BOSTON -- With the NBA draft a thing of the past now for the Celtics, the team’s focus turns towards what they hope will be a big summer - literally.
Because if there’s one thing we can take away from the way the Celtics went about navigating through the draft Thursday night, is that they weren’t all that interested in the big-man prospects.
The Celtics finished the night with a total of four draft picks - two in the first round, two in the second - with all being perimeter, wing-type players who are 6-foot-7 or shorter.
And remember, this is a Celtics team that is reportedly on the verge of losing Al Horford to free agency.
Boston also came to terms on a trade with the Phoenix Suns that sent Aron Baynes and the Celtics' 20th overall pick (Virginia’s Ty Jerome) to Phoenix for a 2020 protected-pick via the Milwaukee Bucks.
The move was done in part to create additional salary cap space that gives the Celtics more flexibility to go out and sign a player to help fill the void left by Baynes and the likely departure of Horford.
Because right now, the Celtics’ big-man depth is about as shallow as we’ve seen this time of year in quite a while.
Robert Williams III, at 6-10, is the team’s only true center. Boston also has 6-9 Guerschon Yabusele as well as 6-7 Semi Ojeleye, who has shown the ability to defend bigger players despite his height.
That big-man rotation is simply not going to be enough to compete, let alone complement, Boston’s wing-friendly roster.
And that has created a lack of clarity as far as what the Celtics will look like roster-wise, a roster that as of now is devoid of impact players in the frontcourt.
While Danny Ainge acknowledges this offseason is one that roster-wise isn’t quite as set in stone as years past, he doesn’t necessarily see that as a bad thing.
“I’ve always said that, if somebody goes someone else gets a new opportunity,” said Ainge, C's president of basketball operations. “And we’ve seen that happen here many times. I’m very excited about what the possibilities are over the next month. We’ll be able to hopefully talk more about it in the next month.”
However the roster shakes down after free agency, there’s little doubt that it has to be one that includes at least one difference-maker in the frontcourt if the Celtics have any hopes of remaining at least within striking distance of the top teams in the East.

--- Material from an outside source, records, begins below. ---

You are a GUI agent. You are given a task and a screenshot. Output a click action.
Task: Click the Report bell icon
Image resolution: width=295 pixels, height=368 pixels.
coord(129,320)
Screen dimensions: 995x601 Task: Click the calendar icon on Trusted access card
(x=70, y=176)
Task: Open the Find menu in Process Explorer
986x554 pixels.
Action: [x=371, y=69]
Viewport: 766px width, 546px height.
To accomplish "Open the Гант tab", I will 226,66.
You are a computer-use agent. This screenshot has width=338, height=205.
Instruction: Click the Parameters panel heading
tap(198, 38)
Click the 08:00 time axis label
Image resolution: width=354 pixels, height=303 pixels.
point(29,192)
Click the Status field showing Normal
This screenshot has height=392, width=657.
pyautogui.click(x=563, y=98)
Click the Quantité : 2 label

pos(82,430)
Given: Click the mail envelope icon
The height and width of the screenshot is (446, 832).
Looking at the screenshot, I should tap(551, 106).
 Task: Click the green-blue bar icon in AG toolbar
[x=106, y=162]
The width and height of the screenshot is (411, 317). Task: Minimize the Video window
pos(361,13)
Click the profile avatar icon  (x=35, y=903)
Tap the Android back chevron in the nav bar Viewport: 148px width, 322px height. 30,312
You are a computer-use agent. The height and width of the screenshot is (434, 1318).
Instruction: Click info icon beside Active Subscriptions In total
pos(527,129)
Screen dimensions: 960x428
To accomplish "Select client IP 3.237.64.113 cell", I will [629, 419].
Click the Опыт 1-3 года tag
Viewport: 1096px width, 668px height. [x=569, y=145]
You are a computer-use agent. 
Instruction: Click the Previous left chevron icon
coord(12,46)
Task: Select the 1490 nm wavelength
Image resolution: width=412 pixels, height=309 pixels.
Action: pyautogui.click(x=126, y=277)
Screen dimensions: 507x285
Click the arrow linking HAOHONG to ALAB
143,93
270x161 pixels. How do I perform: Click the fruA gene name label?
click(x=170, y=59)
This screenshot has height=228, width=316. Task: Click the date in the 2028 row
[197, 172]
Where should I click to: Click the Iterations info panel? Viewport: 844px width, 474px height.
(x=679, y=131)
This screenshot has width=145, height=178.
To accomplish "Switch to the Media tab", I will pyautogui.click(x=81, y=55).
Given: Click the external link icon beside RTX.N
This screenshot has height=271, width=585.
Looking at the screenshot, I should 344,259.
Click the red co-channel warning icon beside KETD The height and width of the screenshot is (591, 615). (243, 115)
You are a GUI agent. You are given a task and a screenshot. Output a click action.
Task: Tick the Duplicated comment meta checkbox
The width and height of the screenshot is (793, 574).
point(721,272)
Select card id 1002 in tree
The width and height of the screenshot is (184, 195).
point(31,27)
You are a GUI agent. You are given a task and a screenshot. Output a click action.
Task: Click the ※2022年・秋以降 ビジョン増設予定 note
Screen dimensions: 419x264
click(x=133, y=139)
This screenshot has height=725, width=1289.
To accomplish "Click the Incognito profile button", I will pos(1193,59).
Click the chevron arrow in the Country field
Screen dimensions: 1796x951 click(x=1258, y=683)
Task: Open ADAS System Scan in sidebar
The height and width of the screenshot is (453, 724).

Ainge said the team has a lengthy list of bigs that they are going to consider pursuing via free agency. And while he did not reveal any by name, you have to think that Orlando’s Nikola Vucevic will be on the team’s short list.
The 7-foot Vucevic, coming off a season in which he was named to his first All-Star Game, is likely to garner a starting salary around $20-$25 million, which Boston is in a better position to absorb in part because of the Baynes trade.
The C's might also look into trying to add a lower-salaried big such as DeAndre Jordan, Ed Davis or Dewayne Dedmon, in addition to potentially bringing back Daniel Theis.
There are those who believe that the value of having big men isn’t what it used to be in part because of the NBA becoming more about spacing and positional versatility and skills that don’t necessarily come to mind immediately when it comes to big men.
And while the role of big men in the NBA may be different, there’s no getting around their importance if a team is serious about winning at the highest of levels or in the case of the Celtics, establishing a new foundation.
We’ve seen in recent years here in Boston first-hand the importance of having a big man with difference-making ability.
Kevin Garnett was a major factor that fueled a change in culture for the franchise, not to mention playing a pivotal role in Banner 17.
The Celtics have been among the better teams in the East the past three seasons and the play of Horford and Baynes was one of the keys.
In the NBA Finals, Kawhi Leonard was brilliant in winning his second NBA Finals MVP. But the play of Serge Ibaka, Marc Gasol and Pascal Siakam was also important in bringing the Toronto Raptors their first NBA title.
“We have no clarity in who we’re getting, right?” Ainge said. “We have a long list of bigs and we’ll make a priority list and go from there.’’
And that could lead to a big (man) summer for Boston - literally.